Datum uitspraak: 17 mei 2024
AFDELING
BESTUURSRECHTSPRAAK
Uitspraak van de voorzieningenrechter van de Afdeling bestuursrechtspraak van de Raad van State op een verzoek om het treffen van een voorlopige voorziening (artikel 8:81 van de Algemene wet bestuursrecht), met toepassing van artikel 8:83, derde lid, van die wet, hangende het hoger beroep van:
[de vreemdeling],
verzoekster,
tegen de uitspraak van de rechtbank Den Haag van 16 april 2024 in zaak nr. NL24.1699 in het geding tussen:
de vreemdeling
en
de staatssecretaris van Justitie en Veiligheid.
Procesverloop
Bij besluit van 20 december 2023 heeft de staatssecretaris een aanvraag van de vreemdeling om haar een verblijfsvergunning asiel voor bepaalde tijd te verlenen, afgewezen.

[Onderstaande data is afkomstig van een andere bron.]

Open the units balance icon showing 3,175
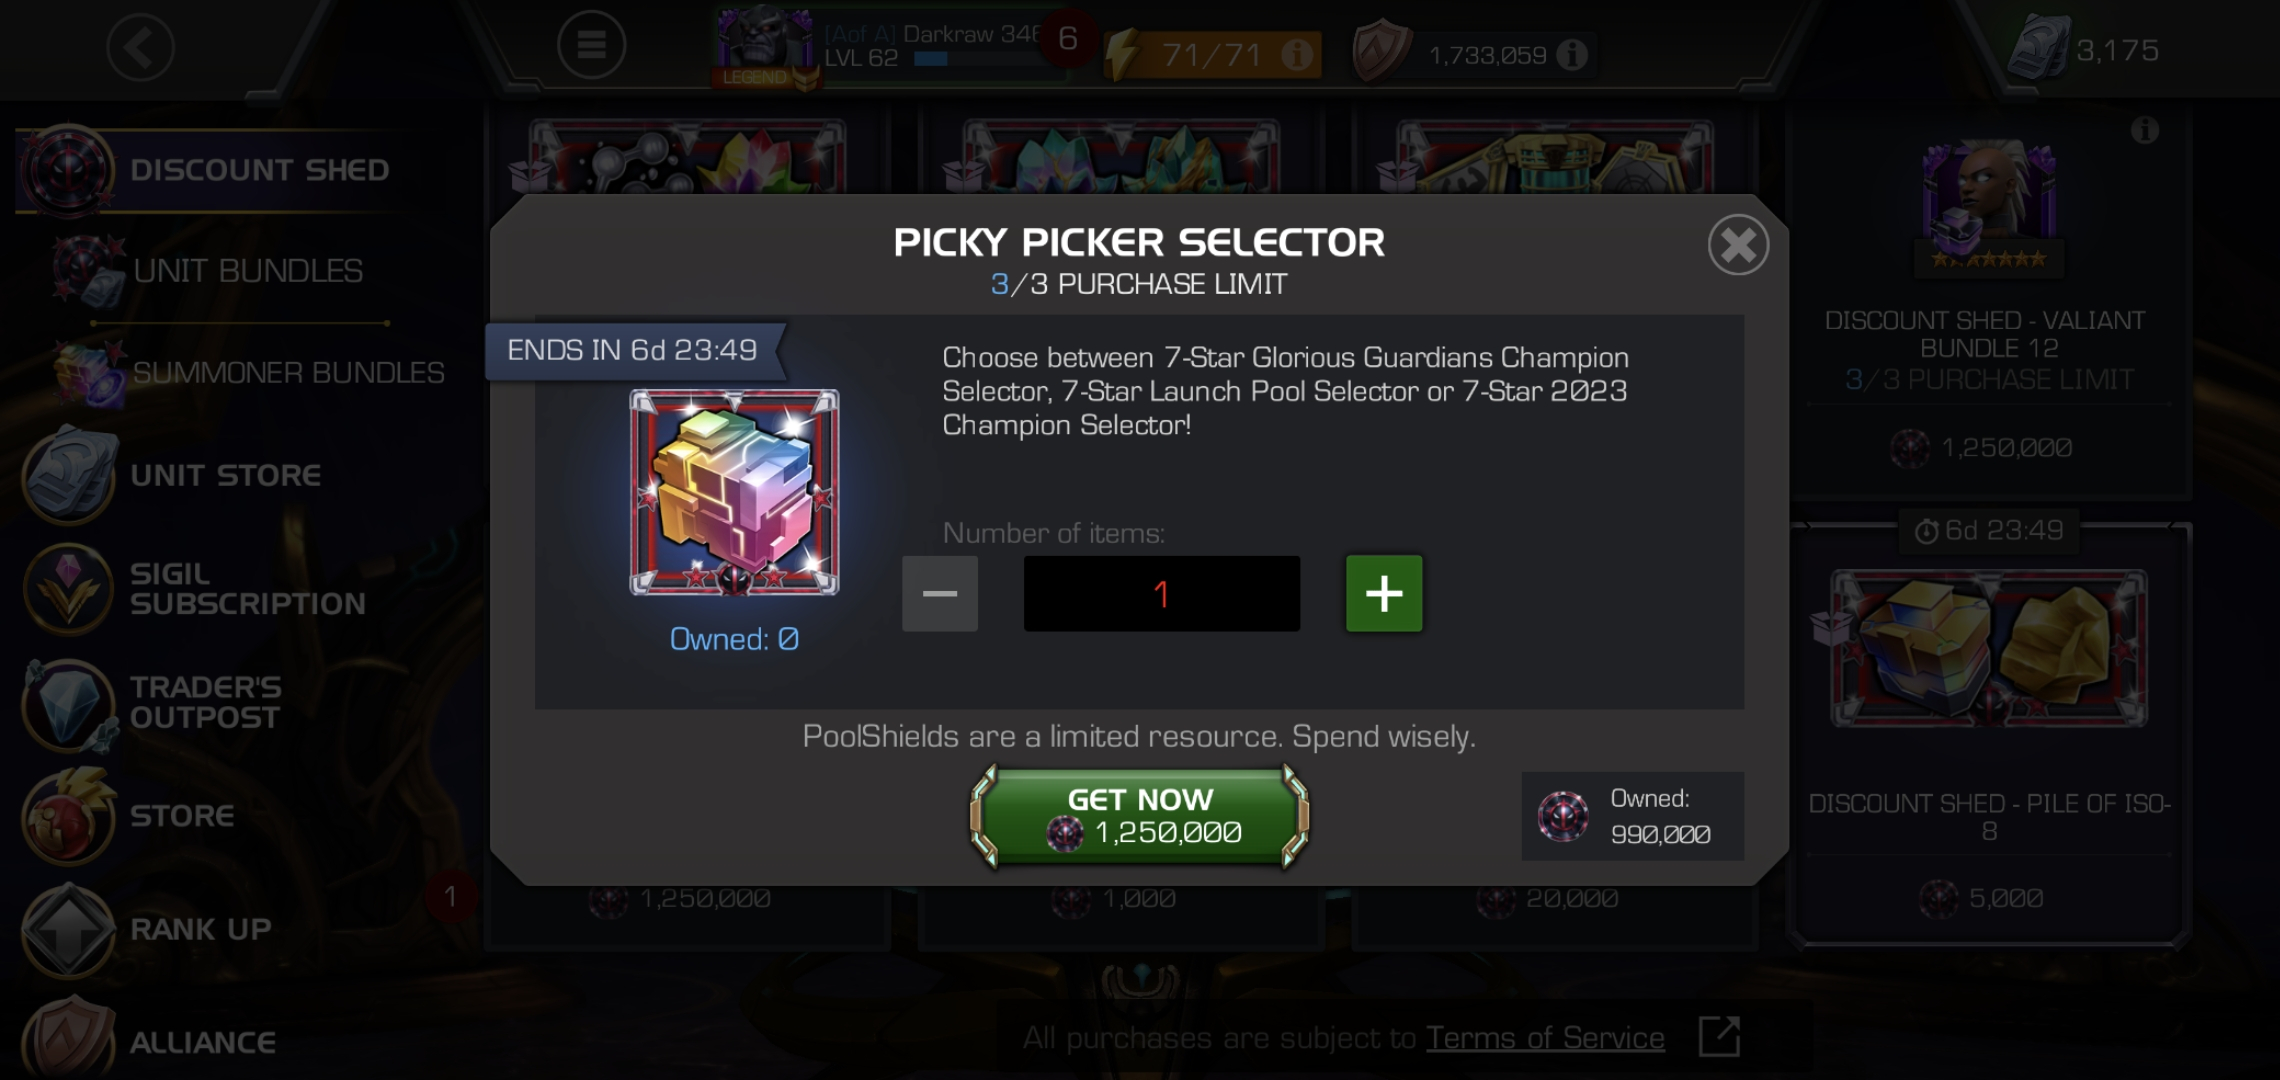 [2038, 48]
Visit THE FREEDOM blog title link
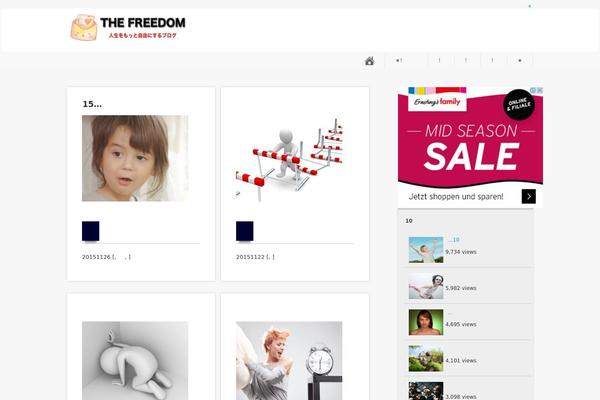Image resolution: width=600 pixels, height=400 pixels. (143, 23)
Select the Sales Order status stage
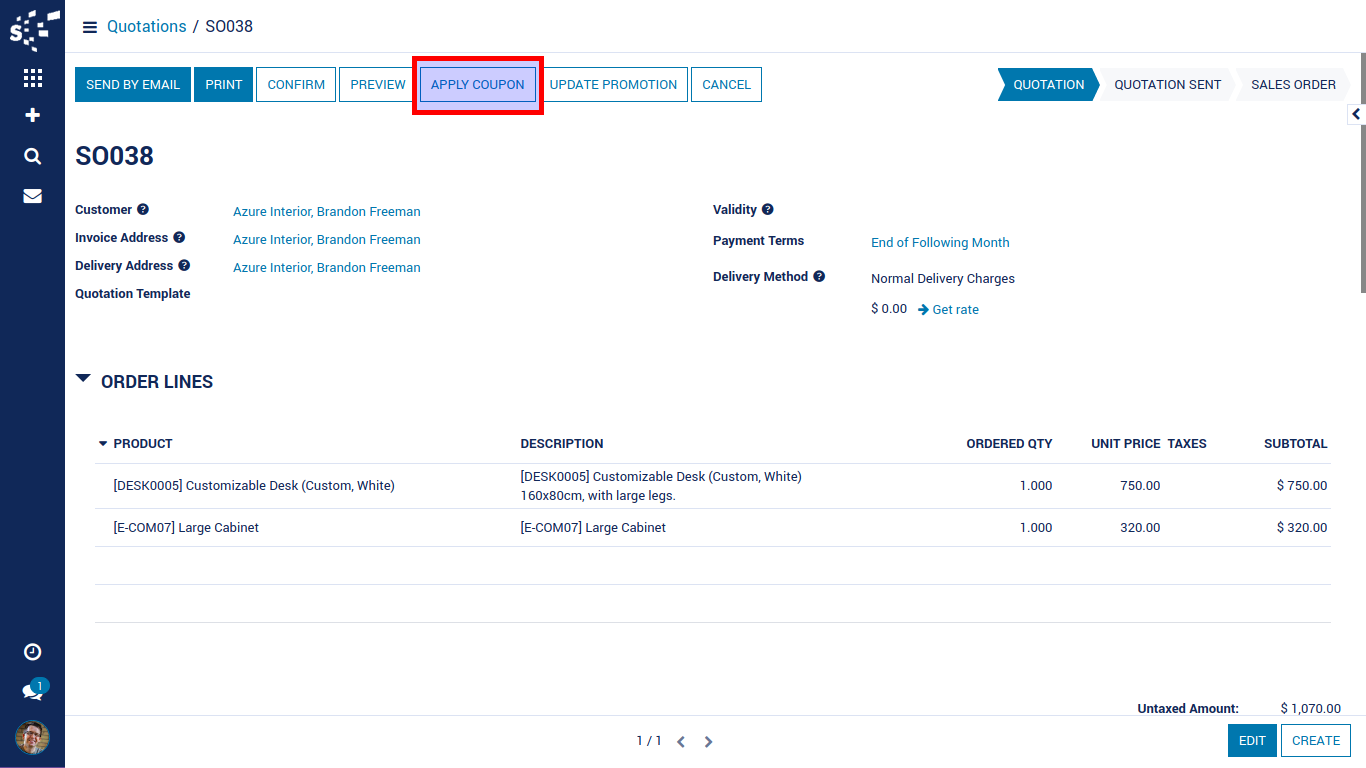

Bij uitspraak van 16 april 2024 heeft de rechtbank het daartegen door de vreemdeling ingestelde beroep ongegrond verklaard.
Tegen deze uitspraak heeft de vreemdeling hoger beroep ingesteld. Ook heeft zij de voorzieningenrechter verzocht een voorlopige voorziening te treffen.
De vreemdeling heeft een nader stuk ingediend.
Overwegingen
1.       De vreemdeling heeft de voorzieningenrechter verzocht de voorlopige voorziening te treffen dat zij niet wordt uitgezet voordat op het hoger beroep is beslist en dat zij opvang en verstrekkingen krijgt.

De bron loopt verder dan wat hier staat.